Indeed it is. I suspect it's something to do with the PBI system that I don't understand. The location /usr/local/etc seems to be significant in that it's written to by the pbi system. When you call LCDd at /usr/local/sbin it sees a symlink to /usr/pbi/lcdproc-i386/bin….. but the file there is just a place holder of some sort linked to the real file location in /usr/pbi/lcdproc-i386/local/sbin. I'm clearly guessing here but I suspect the various file linking may have the executable looking for the conf file in /usr/pbi/lcdproc-i386/local/etc. Or something like that. ;) It would be easy to do with a bad path. It doesn't seem to distinguish between a bad conf file and no conf file at all. Though I've not tried a deliberately bad file.

*****

*SHORT EXERCISE 1*:
Decide whether each statement agrees with the post about LCDd file paths, answering yes or no and quoting the words of the post that settle it: (a) The writer has tried a deliberately bad conf file. (b) Calling LCDd at /usr/local/sbin leads to a symlink pointing to /usr/pbi/lcdproc-i386/bin. (c) The program appears to tell a bad conf file apart from a missing one.
*SHORT EXERCISE 2*:
Please write what comes next in the post about LCDd file paths, picking up after its final sentence.
The listing plays no part here.

*DATA LINES*:
*****

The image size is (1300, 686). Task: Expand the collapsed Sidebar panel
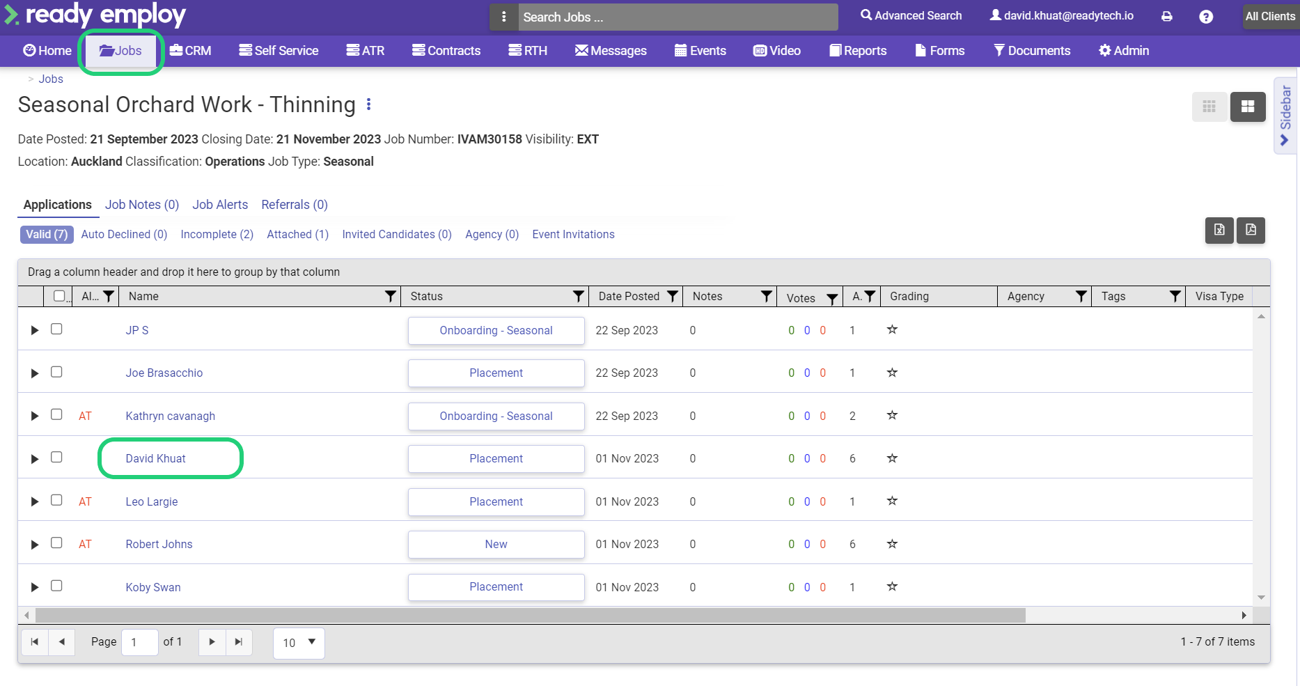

*****

*FINAL RESULT 1*:
(a) No: "Though I've not tried a deliberately bad file."
(b) Yes: "When you call LCDd at /usr/local/sbin it sees a symlink to /usr/pbi/lcdproc-i386/bin"
(c) No: "It doesn't seem to distinguish between a bad conf file and no conf file at all."

*FINAL RESULT 2*:
How do I get my hands on the lcdproc-dev source? I would like to try to update lcdproc to 0.5.7 and go through the LCDd source to try to understand. Do I need any special tools to compile? Can I just setup a freebsd 10 on vmware and compile to recreate the package? I think I remember reading you need some tools from a restricted repository but I am not sure.
The pfSense packages repo is not restricted it's on the pfSense github:
https://github.com/pfsense/pfsense-packagesIt's a long time since I tried to build a package (and failed!), before the pfsense-tools repo restriction came into being and before the switch to pbis. I'm not sure if you need the tools repo or not. Probably not to just generate a package but maybe to get it submitted upstream where all binaries are built by the pfSense build system. You could just message mdima and ask about updating it. Is there some specific reason to update to 0.5.7? 0.5.6 is most recent stable release.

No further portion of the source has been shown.